Pull out each line of the entries below that contains the string "height", treating uppercase and lowercase as different.

▶ **RECORDED DATA**
★ ★ ★ ★ ★ ★ ★

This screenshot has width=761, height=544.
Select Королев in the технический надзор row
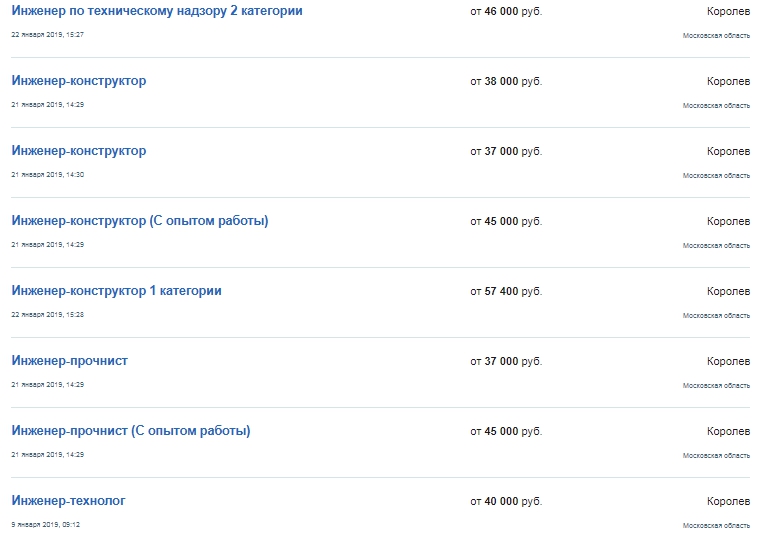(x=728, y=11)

★ ★ ★ ★ ★ ★ ★

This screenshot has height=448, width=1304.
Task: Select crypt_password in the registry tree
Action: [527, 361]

★ ★ ★ ★ ★ ★ ★

▶ **FINISHED ANSWER**
This screenshot has width=761, height=544.
This screenshot has height=448, width=1304.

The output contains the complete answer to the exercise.